The test results in Fig. 2b show that the dosage of DDA increased from 20 to 50 mg/L, and the floating rate of dolomite increased from 30.57 to 56.37%. As the amount of collector continued to increase, the buoyancy rate of dolomite also continued to increase, but only slightly. After adding n-octanol, the floating rate of dolomite increased from 1 to 8%, which is beneficial to improve the effect of reverse flotation decalcification.

The test results in Fig. 2c show that the recovery of quartz was greatly increased when the amount of collector was 20–40 mg/L. When 40 mg/L DDA was added, the flotation rate of quartz was 90.99%. The amount of collector was 40–60 mg/L. As the amount of collector increased, the recovery of quartz slowed. When the amount of collector was 50 mg/L, the buoyancy rate of quartz increased to 96.85%; when the amount of collector was 60 mg/L, the buoyancy rate of quartz reached 97.60%. After adding n-octanol, the floating rate of quartz significantly increased. When the amount of collector was 20 mg/L, the floating rate of quartz exceeded 90%. When the amount of collector was 50 mg/L, the increase was 1.94%.

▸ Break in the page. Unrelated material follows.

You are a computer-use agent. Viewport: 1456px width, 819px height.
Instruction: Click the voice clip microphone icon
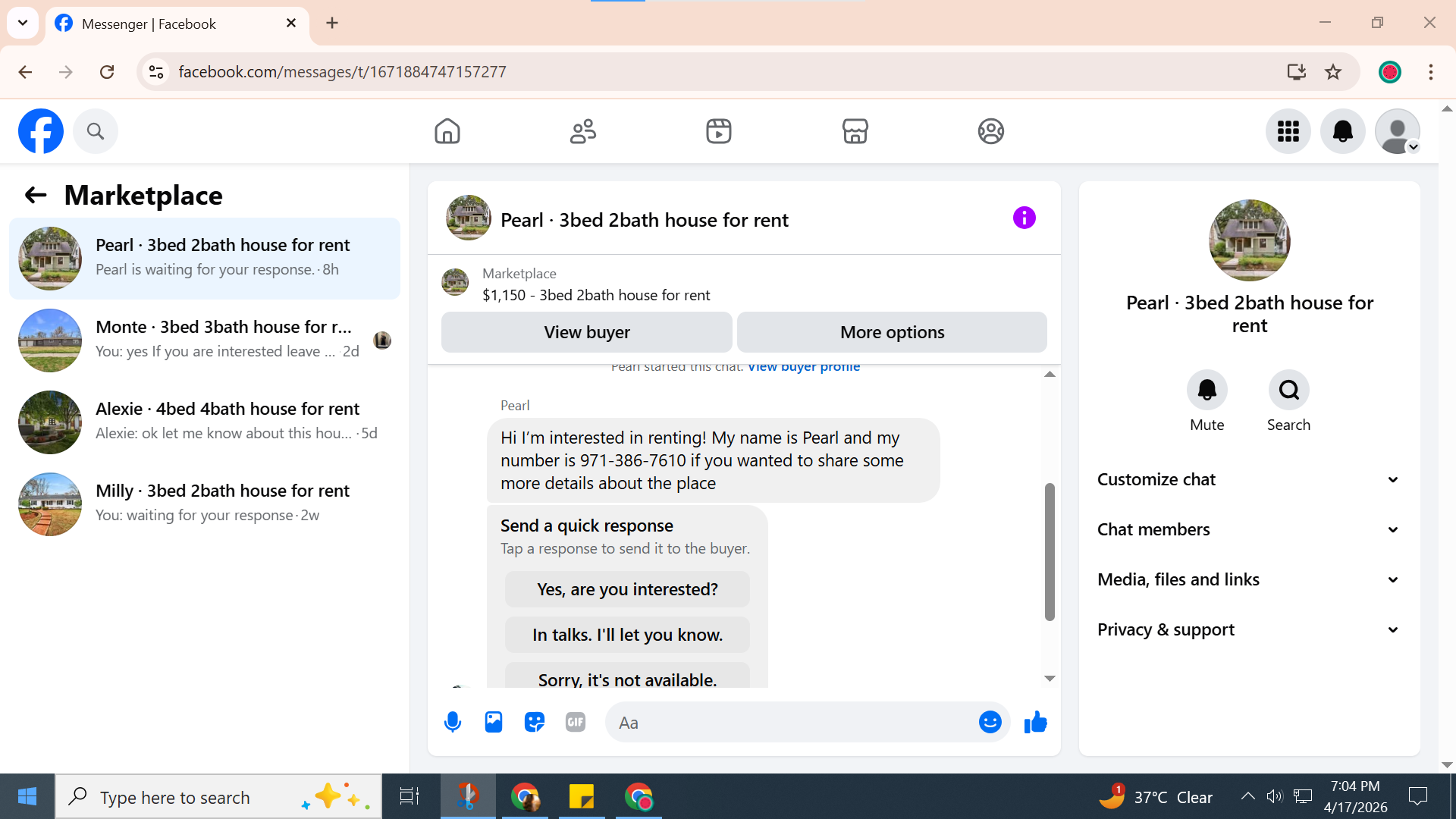pos(453,722)
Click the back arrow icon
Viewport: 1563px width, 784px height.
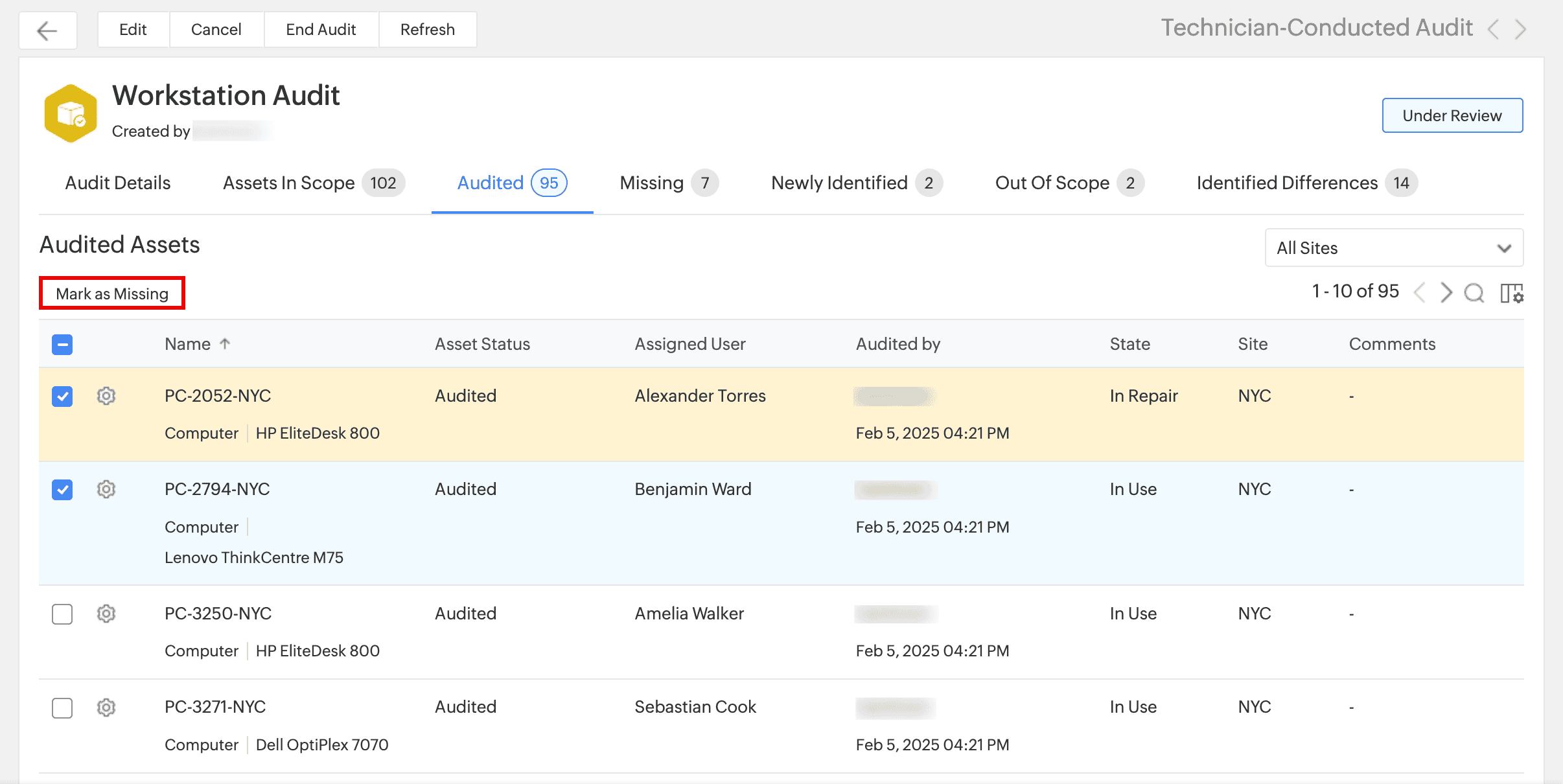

The above test results show that continuously increasing the amount of collectors allows DDA to increase the buoyancy rate of magnesite, dolomite and quartz, but this improvement was limited for magnesite and dolomite. When the dosage was less than 60 mg/L, the flotation rate of magnesite and dolomite did not exceed 60%. DDA has a stronger ability to collect quartz. When the dosage exceeded 50 mg/L, the recovery rate of quartz exceeded 95%. After adding n-octanol, the floating rate of magnesite decreased. The decrease was most marked (8.92%) when the dosage of DDA was 20 mg/L. The floating rate of dolomite increased from 1 to 8%, which is beneficial to improve the effect of reverse flotation decalcification. The floating rate of quartz was clearly evident, and the floating rate of quartz exceeded values of 90% for a lower amount of collector. In summary, in the presence of n-octanol, the amount of drug used can be reduced. When reverse flotation magnesite ore removes silicon, it can remove part of the calcium and improve the purity of the magnesite.

Calculation and analysis

The construction of magnesite (101), dolomite (101) and quartz (101) surfaces

Surface energy is generally defined as the reversible work required to produce a unit surface area. Lower value indicates a more stable surface and a more accurate surface structure25. The thickness of the magnesite atomic layer ranged from 4.129 to 23.740 Å, the thickness of the dolomite atomic layer ranged from 4.351 to 24.625 Å, the thickness of the atomic layer ranged from 2.535 to 19.399 Å, and the vacuum layers of the three minerals ranged in thickness from 40 to 65 Å. The surface energy calculation formula is shown in (1).

The variation range of the surface energy was less than 0.05 J/m2, indicating that it had stabilized. For subsequent calculations, the atomic layer thickness of magnesite was 12.654 Å, the vacuum layer thickness was 50 Å, and the surface energy at this time was 0.803 J/m2. Dolomite was selected to have an atomic layer thickness of 24.625 Å and a vacuum layer thickness of 50 Å, with a surface energy of 0.712 J/m2. The selected atomic layer thickness of quartz was 12.654 Å, the vacuum layer thickness was 50 Å, and the surface energy at this time was 1.318 J/m2. The surface models of the three minerals before and after relaxation are shown in Fig. 3, and the model after relaxation was used as the subsequent adsorption model.

Figure 3
figure 3

Unit cell model of the magnesite (101) (a,b), dolomite (101) (c,d) and quartz (101) (e,f) surfaces before relaxation (a,c,e) and after relaxation (b,d,f).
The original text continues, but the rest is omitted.